Instructions for the task.
Present the following rows as a numbered list, omitting any blank lines.

Listed records.

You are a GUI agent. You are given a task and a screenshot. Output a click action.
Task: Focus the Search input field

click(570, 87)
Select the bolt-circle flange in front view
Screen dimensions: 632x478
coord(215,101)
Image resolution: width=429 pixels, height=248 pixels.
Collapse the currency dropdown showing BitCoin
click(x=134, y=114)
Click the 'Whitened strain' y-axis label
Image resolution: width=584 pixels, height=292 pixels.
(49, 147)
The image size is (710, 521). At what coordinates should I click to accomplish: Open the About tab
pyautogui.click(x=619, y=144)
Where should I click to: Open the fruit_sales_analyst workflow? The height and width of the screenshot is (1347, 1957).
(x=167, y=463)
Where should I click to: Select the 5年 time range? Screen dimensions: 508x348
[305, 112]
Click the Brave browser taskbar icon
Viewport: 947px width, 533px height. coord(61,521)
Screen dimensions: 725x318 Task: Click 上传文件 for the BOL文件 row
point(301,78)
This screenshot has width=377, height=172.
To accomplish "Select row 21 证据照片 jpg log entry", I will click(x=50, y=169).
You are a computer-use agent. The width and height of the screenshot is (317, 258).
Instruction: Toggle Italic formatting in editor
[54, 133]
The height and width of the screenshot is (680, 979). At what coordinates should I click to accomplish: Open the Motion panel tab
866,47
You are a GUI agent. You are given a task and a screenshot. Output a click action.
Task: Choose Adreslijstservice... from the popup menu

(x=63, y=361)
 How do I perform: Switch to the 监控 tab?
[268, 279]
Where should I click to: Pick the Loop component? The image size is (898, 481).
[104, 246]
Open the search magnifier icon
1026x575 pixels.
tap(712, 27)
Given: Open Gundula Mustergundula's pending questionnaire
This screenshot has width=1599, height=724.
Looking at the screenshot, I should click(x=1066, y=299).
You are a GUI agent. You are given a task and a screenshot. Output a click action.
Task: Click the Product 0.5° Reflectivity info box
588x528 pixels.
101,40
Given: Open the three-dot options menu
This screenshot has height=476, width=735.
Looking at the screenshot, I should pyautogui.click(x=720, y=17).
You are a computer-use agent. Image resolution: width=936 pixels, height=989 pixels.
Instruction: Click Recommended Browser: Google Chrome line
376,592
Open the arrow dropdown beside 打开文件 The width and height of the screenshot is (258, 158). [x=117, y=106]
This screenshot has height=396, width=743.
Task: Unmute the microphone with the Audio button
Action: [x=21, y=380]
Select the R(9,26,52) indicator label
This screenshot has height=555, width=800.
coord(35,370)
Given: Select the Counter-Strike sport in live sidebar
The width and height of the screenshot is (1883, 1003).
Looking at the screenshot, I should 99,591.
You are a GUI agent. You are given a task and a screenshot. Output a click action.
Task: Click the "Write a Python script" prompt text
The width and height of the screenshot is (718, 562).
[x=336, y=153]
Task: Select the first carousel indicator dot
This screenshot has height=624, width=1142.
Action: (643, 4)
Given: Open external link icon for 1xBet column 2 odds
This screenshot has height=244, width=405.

The output.
1. You are a GUI agent. You are given a task and a screenshot. Output a click action.
2. Task: Focus the Search input field
3. click(570, 87)
4. Select the bolt-circle flange in front view
5. Screen dimensions: 632x478
6. coord(215,101)
7. Image resolution: width=429 pixels, height=248 pixels.
8. Collapse the currency dropdown showing BitCoin
9. click(x=134, y=114)
10. Click the 'Whitened strain' y-axis label
11. Image resolution: width=584 pixels, height=292 pixels.
12. (49, 147)
13. The image size is (710, 521). At what coordinates should I click to accomplish: Open the About tab
14. pyautogui.click(x=619, y=144)
15. Where should I click to: Open the fruit_sales_analyst workflow? The height and width of the screenshot is (1347, 1957).
16. (x=167, y=463)
17. Where should I click to: Select the 5年 time range? Screen dimensions: 508x348
18. [305, 112]
19. Click the Brave browser taskbar icon
20. Viewport: 947px width, 533px height. coord(61,521)
21. Screen dimensions: 725x318 Task: Click 上传文件 for the BOL文件 row
22. point(301,78)
23. This screenshot has width=377, height=172.
24. To accomplish "Select row 21 证据照片 jpg log entry", I will click(x=50, y=169).
25. You are a computer-use agent. The width and height of the screenshot is (317, 258).
26. Instruction: Toggle Italic formatting in editor
27. [54, 133]
28. The height and width of the screenshot is (680, 979). At what coordinates should I click to accomplish: Open the Motion panel tab
29. 866,47
30. You are a GUI agent. You are given a task and a screenshot. Output a click action.
31. Task: Choose Adreslijstservice... from the popup menu
32. (x=63, y=361)
33.  How do I perform: Switch to the 监控 tab?
34. [268, 279]
35. Where should I click to: Pick the Loop component? The image size is (898, 481).
36. [104, 246]
37. Open the search magnifier icon
38. 1026x575 pixels.
39. tap(712, 27)
40. Given: Open Gundula Mustergundula's pending questionnaire
41. This screenshot has width=1599, height=724.
42. Looking at the screenshot, I should click(x=1066, y=299).
43. You are a GUI agent. You are given a task and a screenshot. Output a click action.
44. Task: Click the Product 0.5° Reflectivity info box
45. 588x528 pixels.
46. 101,40
47. Given: Open the three-dot options menu
48. This screenshot has height=476, width=735.
49. Looking at the screenshot, I should pyautogui.click(x=720, y=17).
50. You are a computer-use agent. Image resolution: width=936 pixels, height=989 pixels.
51. Instruction: Click Recommended Browser: Google Chrome line
52. 376,592
53. Open the arrow dropdown beside 打开文件 The width and height of the screenshot is (258, 158). [x=117, y=106]
54. This screenshot has height=396, width=743.
55. Task: Unmute the microphone with the Audio button
56. Action: [x=21, y=380]
57. Select the R(9,26,52) indicator label
58. This screenshot has height=555, width=800.
59. coord(35,370)
60. Given: Select the Counter-Strike sport in live sidebar
61. The width and height of the screenshot is (1883, 1003).
62. Looking at the screenshot, I should 99,591.
63. You are a GUI agent. You are given a task and a screenshot. Output a click action.
64. Task: Click the "Write a Python script" prompt text
65. The width and height of the screenshot is (718, 562).
66. [x=336, y=153]
67. Task: Select the first carousel indicator dot
68. This screenshot has height=624, width=1142.
69. Action: (643, 4)
70. Given: Open external link icon for 1xBet column 2 odds
71. This screenshot has height=244, width=405.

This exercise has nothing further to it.